§ Stored rows:
+ + + + +

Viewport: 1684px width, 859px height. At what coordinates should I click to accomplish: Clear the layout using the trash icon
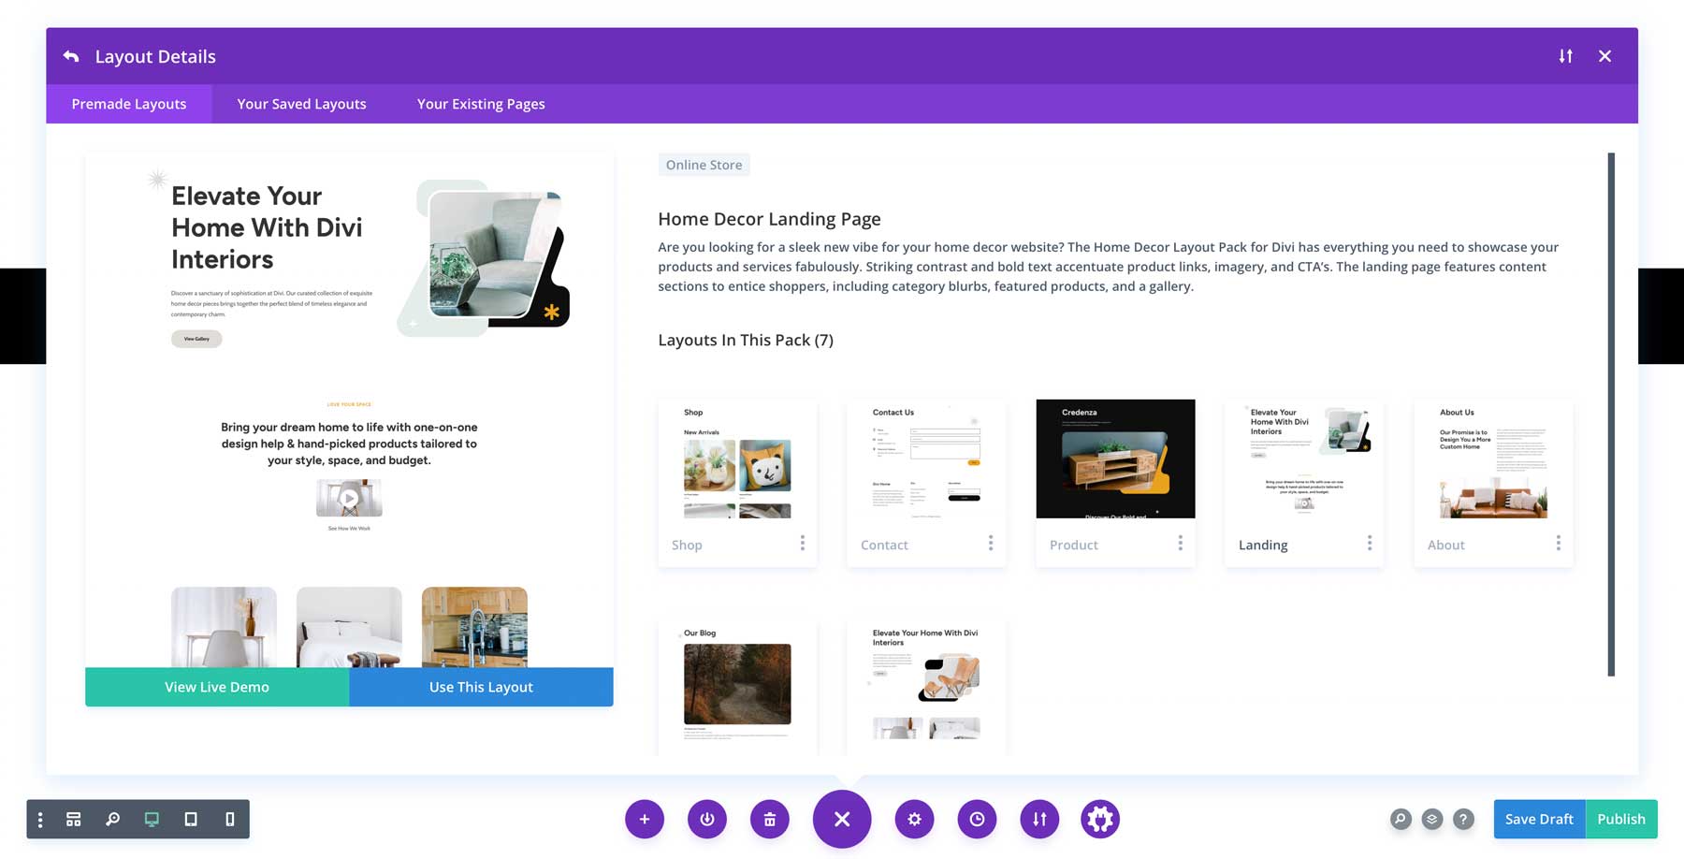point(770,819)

+ + + + +

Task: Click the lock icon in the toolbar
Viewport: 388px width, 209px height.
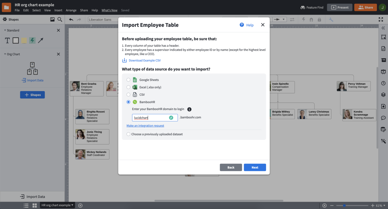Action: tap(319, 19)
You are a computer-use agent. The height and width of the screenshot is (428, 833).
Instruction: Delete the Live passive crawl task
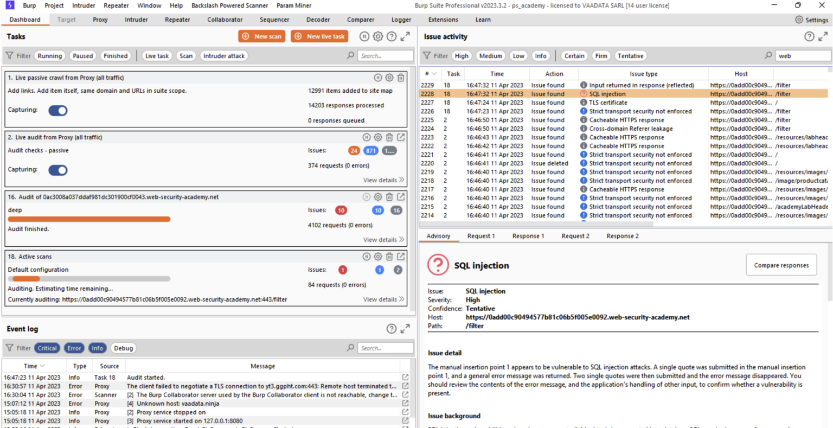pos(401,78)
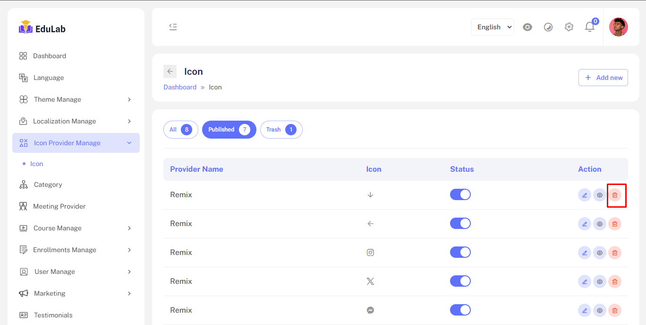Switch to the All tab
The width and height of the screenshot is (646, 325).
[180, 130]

+ + + + +

§ What the task asks: From the listing above, reproduce word for word the lines from the one containing "Viewport: 1684px width, 859px" through the one containing "point(770,819)", including both. Omit the pictures.

§ Written solution:
Viewport: 1684px width, 859px height. At what coordinates should I click to accomplish: Clear the layout using the trash icon
point(770,819)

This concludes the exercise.